## WHAT YOU NEED TO DO
Your answer must be the full set of records, repeated exactly.

## DATA FOR ANALYSIS
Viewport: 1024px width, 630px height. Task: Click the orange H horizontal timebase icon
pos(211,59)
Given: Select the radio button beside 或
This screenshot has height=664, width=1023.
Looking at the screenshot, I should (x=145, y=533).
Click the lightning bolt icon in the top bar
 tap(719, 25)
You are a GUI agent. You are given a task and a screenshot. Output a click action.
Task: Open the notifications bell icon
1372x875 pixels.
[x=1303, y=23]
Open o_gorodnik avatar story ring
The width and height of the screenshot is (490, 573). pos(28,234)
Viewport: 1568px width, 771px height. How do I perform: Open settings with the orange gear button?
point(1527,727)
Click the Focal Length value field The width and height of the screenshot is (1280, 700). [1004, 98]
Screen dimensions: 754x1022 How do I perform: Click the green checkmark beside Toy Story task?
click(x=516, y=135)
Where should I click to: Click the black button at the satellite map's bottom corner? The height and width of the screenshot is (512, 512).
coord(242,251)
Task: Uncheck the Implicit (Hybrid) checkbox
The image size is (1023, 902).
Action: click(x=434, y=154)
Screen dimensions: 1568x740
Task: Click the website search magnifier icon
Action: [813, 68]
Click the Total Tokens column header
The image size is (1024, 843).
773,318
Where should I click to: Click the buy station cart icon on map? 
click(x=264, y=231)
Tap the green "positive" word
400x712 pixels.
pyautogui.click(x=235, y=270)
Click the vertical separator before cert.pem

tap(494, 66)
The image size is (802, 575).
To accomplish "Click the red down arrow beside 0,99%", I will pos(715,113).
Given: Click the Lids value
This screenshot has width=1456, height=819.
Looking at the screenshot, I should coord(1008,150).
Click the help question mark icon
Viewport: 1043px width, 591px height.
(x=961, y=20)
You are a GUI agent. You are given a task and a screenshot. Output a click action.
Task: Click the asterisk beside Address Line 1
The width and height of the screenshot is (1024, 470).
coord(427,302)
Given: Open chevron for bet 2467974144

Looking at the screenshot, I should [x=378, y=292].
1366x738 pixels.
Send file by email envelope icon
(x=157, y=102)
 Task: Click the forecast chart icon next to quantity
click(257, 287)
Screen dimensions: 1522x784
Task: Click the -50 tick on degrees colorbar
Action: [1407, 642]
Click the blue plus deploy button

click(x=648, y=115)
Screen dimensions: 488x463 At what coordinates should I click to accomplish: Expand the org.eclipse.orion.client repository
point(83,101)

## ANSWER TO THIS EXERCISE
Viewport: 1024px width, 630px height. Task: Click the orange H horizontal timebase icon
pos(211,59)
Given: Select the radio button beside 或
This screenshot has height=664, width=1023.
Looking at the screenshot, I should (x=145, y=533).
Click the lightning bolt icon in the top bar
 tap(719, 25)
You are a GUI agent. You are given a task and a screenshot. Output a click action.
Task: Open the notifications bell icon
1372x875 pixels.
[x=1303, y=23]
Open o_gorodnik avatar story ring
The width and height of the screenshot is (490, 573). pos(28,234)
Viewport: 1568px width, 771px height. How do I perform: Open settings with the orange gear button?
point(1527,727)
Click the Focal Length value field The width and height of the screenshot is (1280, 700). [1004, 98]
Screen dimensions: 754x1022 How do I perform: Click the green checkmark beside Toy Story task?
click(x=516, y=135)
Where should I click to: Click the black button at the satellite map's bottom corner? The height and width of the screenshot is (512, 512).
coord(242,251)
Task: Uncheck the Implicit (Hybrid) checkbox
The image size is (1023, 902).
Action: click(x=434, y=154)
Screen dimensions: 1568x740
Task: Click the website search magnifier icon
Action: [813, 68]
Click the Total Tokens column header
The image size is (1024, 843).
773,318
Where should I click to: Click the buy station cart icon on map? 
click(x=264, y=231)
Tap the green "positive" word
400x712 pixels.
pyautogui.click(x=235, y=270)
Click the vertical separator before cert.pem

tap(494, 66)
The image size is (802, 575).
To accomplish "Click the red down arrow beside 0,99%", I will pos(715,113).
Given: Click the Lids value
This screenshot has width=1456, height=819.
Looking at the screenshot, I should coord(1008,150).
Click the help question mark icon
Viewport: 1043px width, 591px height.
(x=961, y=20)
You are a GUI agent. You are given a task and a screenshot. Output a click action.
Task: Click the asterisk beside Address Line 1
The width and height of the screenshot is (1024, 470).
coord(427,302)
Given: Open chevron for bet 2467974144

Looking at the screenshot, I should [x=378, y=292].
1366x738 pixels.
Send file by email envelope icon
(x=157, y=102)
 Task: Click the forecast chart icon next to quantity
click(257, 287)
Screen dimensions: 1522x784
Task: Click the -50 tick on degrees colorbar
Action: [1407, 642]
Click the blue plus deploy button

click(x=648, y=115)
Screen dimensions: 488x463 At what coordinates should I click to accomplish: Expand the org.eclipse.orion.client repository
point(83,101)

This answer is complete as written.